## PROVIDED PASSAGE
▬▬▬▬▬▬▬▬▬▬
1.4 ENGINEERED SLOPES

Engineered slopes may be considered in three main categories: embankments, cut slopes, and retaining walls.

1.4.1 Embankments and Fills

Fill slopes involving compacted soils include highway and railway embankments, landfills, earth dams, and levees. The engineering properties of materials used in these structures are controlled by the borrow source grain size distribution, the methods of construction, and the degree of compaction. In general, embankment slopes are designed using shear strength parameters obtained from tests on samples of the proposed material compacted to the design density. The stability analyses of embank-ments and fills do not usually involve the same difficulties and uncertainties as natural slopes and cuts because borrow materials are preselected and processed. Because fills are generally built up in layers, analyses are required for all steps in the life of the project including:

(1) All phases of construction
(2) The end of construction
(3) The long-term condition
(4) Natural disturbances such as flooding and earthquakes
(5) Rapid drawdown (for water-retaining structures like earth dams)
▬▬▬▬▬▬▬▬▬▬
## RECORDED DATA
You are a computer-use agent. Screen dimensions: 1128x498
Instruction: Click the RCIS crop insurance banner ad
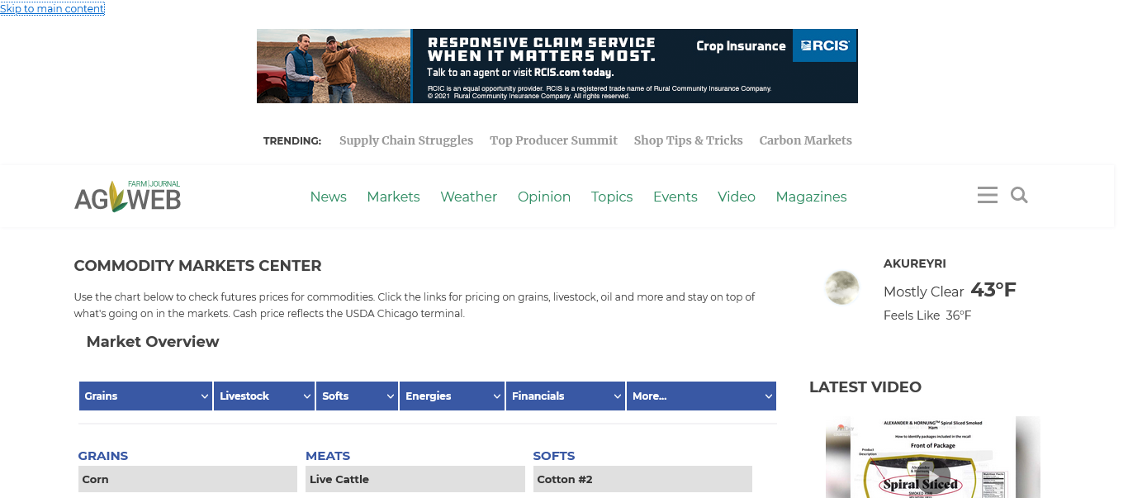click(557, 66)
▬▬▬▬▬▬▬▬▬▬
## SET PROBLEM
Carry on the section on engineered slopes and embankments, starting right after its list of project stages.

## RESULT FOR THIS TASK
Debris and waste landfills differ from other engineering slopes in that they typically have an extreme variety of material types, sizes, and characteristics. These materials are extremely difficult to characterize and analyze.

Constructed fills have been used since antiquity with varying degrees of success and failure. In ancient times, they were used to construct earth fill dams for storing irrigation water. One of the oldest recorded earth fill dams is the dam completed in Ceylon in the year 504 BC, which was 11 miles long, 70 feet high, and contained about 17 million cubic yards of embankment (Schuyler, 1905).

It is well known and documented that compaction of soils increases their strength. Tools and methods for compacting soils were developed long before the principles of compaction were discovered in the 1930s. For a long period of time, before the building of the first road compaction roller in the 1860s, cattle, sheep, and goats were used to compact soils. For example, in the United States, the 85-foot high Santa Fe water supply dam of New Mexico was compacted by 115 goats in 1893 (Highway Research Board, 1960).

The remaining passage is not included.